▶ _TEXTABSCHNITT_
Mittelständische Händler stehen unter großem Druck. Nun gibt auch das „Traumkonzept“ am Friesenplatz auf.
„Traumkonzept“ am FriesenplatzWarum in Köln mehrere Betten-Fachhändler aufgeben
Die Plakate mit der Aufschrift „Räumungsverkauf“ im Fenster passen so gar nicht zum Namen des Ladens. Das Bettenfachgeschäft „Traumkonzept“ am Friesenplatz schließt. 31 lange lang beriet Juliane Borghorst zunächst am Hohenzollernring und seit 2009 dann am Friesenplatz ihre Kunden. Nun gibt sie schweren Herzens auf. Und das liegt nicht an zu wenig Umsatz. „Das Geschäft läuft gut, aber mit 62 Jahren möchte ich noch etwas anderes mit meinem Leben anfangen als Arbeiten. Einen Nachfolger habe ich trotz langer Suche nicht gefunden“, sagt sie. Denn einen eigenen Laden zu führen, sei sehr kräftezehrend. Und der Druck auf Mittelständler durch den Online-Handel und die Möbelriesen groß.

▶ _ARBEITSANWEISUNG_
Führen Sie den obigen Bericht über die Schließung des Bettenfachgeschäfts am Friesenplatz im gleichen Stil weiter, anschließend an seinen letzten Satz.

▶ _DATEN_
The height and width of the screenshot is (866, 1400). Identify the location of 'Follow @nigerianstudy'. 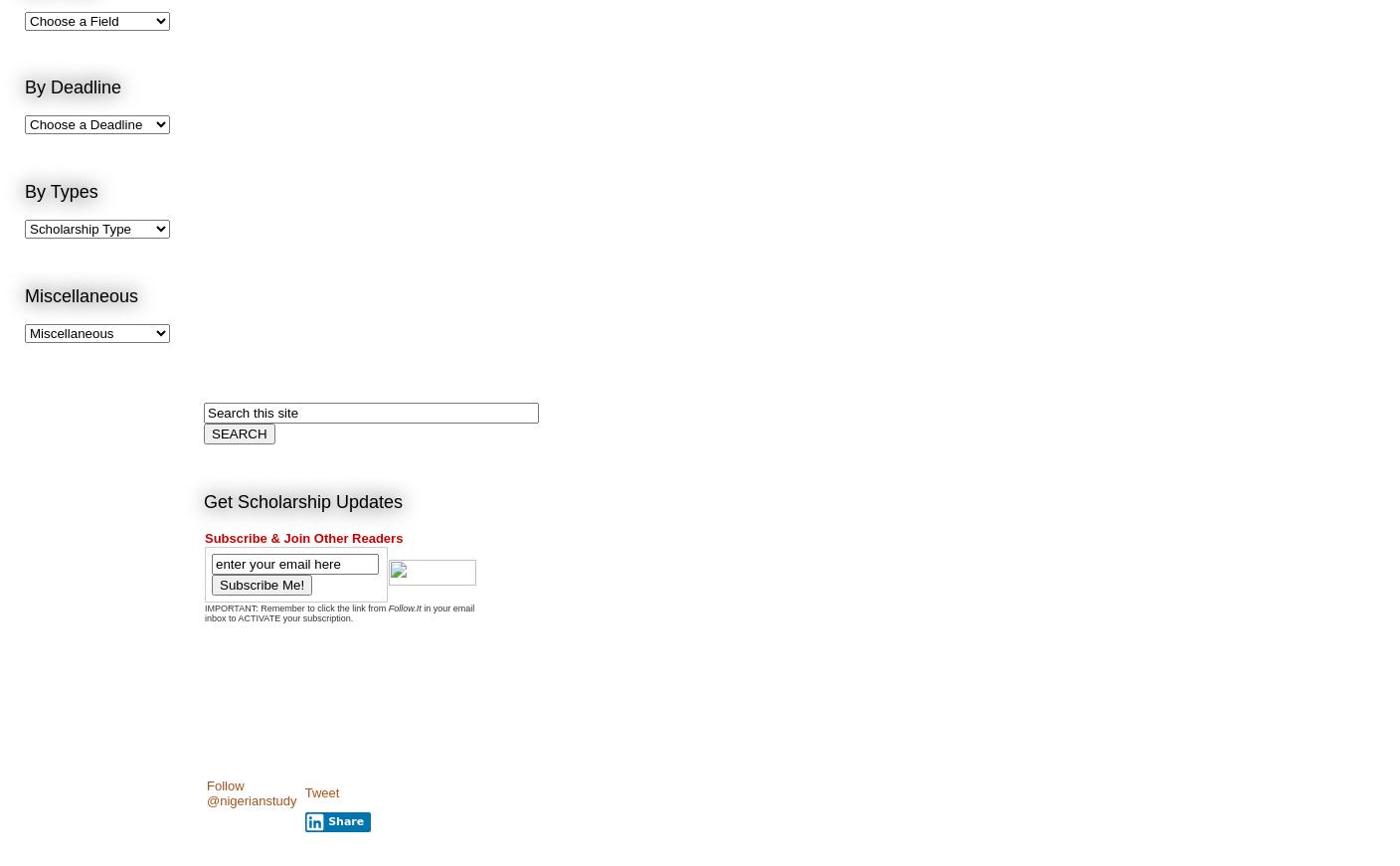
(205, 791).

▶ _ERGEBNIS_
Das „Traumkonzept“ ist nicht das einzige Betten-Fachgeschäft, das zumacht. Die „Bettenwelten“ am Hansaring sind schon länger geschlossen. Und auch im „Lux 118“ an der Luxemburger Straße muss nun auch „alles raus“ wegen Geschäftsaufgabe. „Wir Händler kennen uns ja untereinander, es ist überall das Gleiche“, sagt Juliane Borghorst.
Massivholz-Betten am Friesenplatz
Die gelernte Betriebswirtin hatte eine Mission: hochwertige, nachhaltige, selbst designte Massivholz-Betten. Gefertigt wurden sie von ausgesuchten Tischlerbetrieben. Kunden konnten sich Holz – zehn verschiedene standen zur Auswahl – und Varianten der Gestelle aussuchen. Erst dann wurde produziert. Die Ergebnisse sind dementsprechend hochpreisig. Ein Modell aus Nussbaum kostet zum Beispiel 4559 Euro, es ist nun auf 2495 Euro heruntergesetzt. „Für eine solche Qualität ist das günstig“, sagt Borghorst.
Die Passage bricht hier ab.